# DOCUMENT EXTRACT
The PAL-V ONE: the flying car that’s a motorcycle

 

The dream has been alive for more than 100 years.  Drive to the airport, fly to your destination, then explore the town in the same vehicle you just flew.  What could be better than a flying car?

 

A Dutch company has very nearly perfected their PAL-V, a three-wheeled gyrocopter that they’ve been working on since the design has been finalized. But it’s not a flying car, it’s a flying motorcycle.

 



 

The PAL-V website admits as much:

 

Legislation. For certification, thanks to the 3 wheel concept, the PAL-V vehicle is considered a motorcycle. The rules and regulations for motorcycles are much less stringent than for 4 wheel cars making certification possible. (To drive the PAL-V, you only need a car drivers license.)

# AIM 1
Print the passage of the PAL-V article starting at "The dream has" and ending at "a flying motorcycle.".
# AIM 2
According to the PAL-V article, why is certification possible for the PAL-V? Answer in one to three sentences.
# AIM 3
Go on with the PAL-V article from the point where it stops.
The data that comes next is separate material and has no connection to the PAL-V article.

# EXTRACTED RECORDS
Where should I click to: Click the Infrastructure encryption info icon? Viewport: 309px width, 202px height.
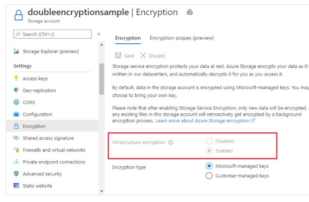click(x=171, y=143)
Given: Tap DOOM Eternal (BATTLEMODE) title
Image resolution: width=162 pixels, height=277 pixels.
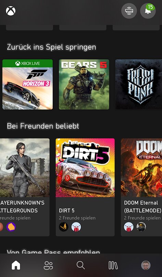Looking at the screenshot, I should (143, 207).
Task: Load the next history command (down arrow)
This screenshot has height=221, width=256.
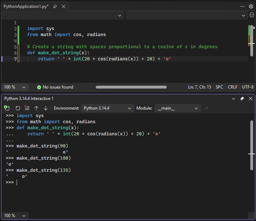Action: click(x=46, y=108)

# EXERCISE OUTPUT 1
The dream has been alive for more than 100 years.  Drive to the airport, fly to your destination, then explore the town in the same vehicle you just flew.  What could be better than a flying car?

 

A Dutch company has very nearly perfected their PAL-V, a three-wheeled gyrocopter that they’ve been working on since the design has been finalized. But it’s not a flying car, it’s a flying motorcycle.

# EXERCISE OUTPUT 2
Because of its three-wheel concept, the PAL-V is treated as a motorcycle for certification. Motorcycle rules and regulations are much less stringent than those for four-wheel cars, and that makes certification possible.

# EXERCISE OUTPUT 3
The reasons for this are simple.  Motorcycle safety rules are much less stringent than car safety rules.  Cars must have airbags for the front passengers, seat-belt pretensioners, Anti-Lock brakes, child seat anchor points, and anti-lock brakes.  These features—which flying cars must have, make them bloated and not very practical.

 

 

An enclosed recumbent motorcycle, on the other hand, is the perfect candidate for the fuselage of an airplane, since it’s already basically shaped like one, and has a small frontal area.  Design it as an autogyro–rather than an airplane–and you’ve got a compact, lightweight aircraft that’ll stand a much better chance of making both the FAA and the NHTSA happy.

 

A rotorcraft is a good choice of aircraft design for a flying motorcycle, since the rotor blades can tuck out of the way when not in use (other class of aircraft are airplane, glider, lighter than air, powered lift, powered parachute, and weight shift control). In an gyrocopter, only the tail rotor is powered—the main rotor autorotates from the forward motion of the aircraft.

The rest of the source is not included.